Negli ultimi tempi le visite allo storico penitenziario, definitivamente dismesso nel 1965, sono state sospese: insicuro l’approdo, fatiscente la struttura. I 70 milioni di euro stanziati nel 2016 per il recupero del carcere sono rimasti fermi in quello che i media locali definiscono un «limbo burocratico» – il solito impasto di cavilli, microconflitti e inerzia, che tanto influisce sull’andamento delle cose in Italia.

Adesso, però, la situazione pare essersi sbloccata. Nominata a gennaio commissario straordinario del governo per Santo Stefano, l’ex europarlamentare Pd Silvia Costa non si è arresa al rallentamento da Covid-19 e ai primi di giugno ha organizzato un tavolo istituzionale in cui è stato firmato un accordo tra Mibact e Invitalia, l’agenzia nazionale per lo sviluppo, ed è stata rinviata di un anno, a fine 2021, la scadenza entro la quale il progetto di recupero deve essere operativo, pena la restituzione dei soldi stanziati.

Che sia presto per brindare è evidente, ma «di sicuro è un passo notevole», commenta Anthony Santilli, curatore del Centro di ricerca sul confino politico e la detenzione. Certo, tenendo conto che il tempo è poco e il decorso della pandemia resta vago, la definizione del progetto si prevede complicata.
I nodi da affrontare sono grandi, dalle modalità di restauro del complesso borbonico alla messa in sicurezza degli approdi in quella che è anche un’area marina protetta, ai criteri di un recupero di respiro insieme locale ed europeo, come auspica l’Associazione per Santo Stefano in Ventotene, che si batte da anni per valorizzare il carcere in una prospettiva che metta in rilievo i legami forti tra le due isole.
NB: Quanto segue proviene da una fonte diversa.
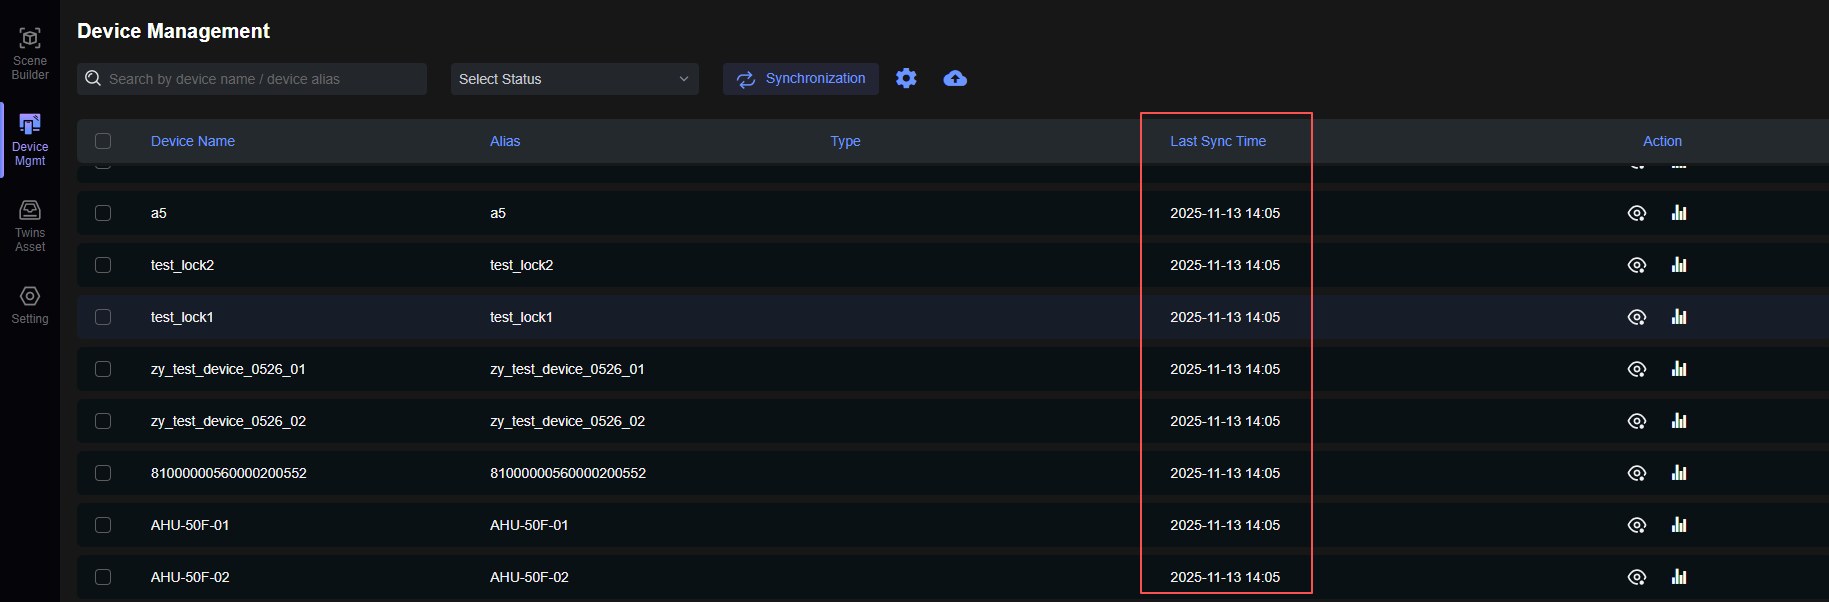This screenshot has width=1829, height=602.
Task: Click the Device Name column header
Action: [x=193, y=141]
Ma in questa sera d’estate, con le persone che chiacchierano sedute ai tavolini e i bambini che si rincorrono al centro della piazza, prevale l’ottimismo. Sul muro accanto all’ingresso di un caffè c’è una targa, «qui aveva sede una delle mense dei confinati», uno dei molti discreti segnali che Ventotene offre a chi viene da fuori perché la sua visita non resti ingabbiata nel «qui e ora» del tuffo in mare e della cena in pizzeria. Sono questi richiami al passato, come la miscela di competenza e di passione delle guide che conducono nei luoghi storici e naturalistici dell’isola, a rendere speciale il turismo di Ventotene – un bene da non disperdere, anche e soprattutto nei tempi duri della crisi.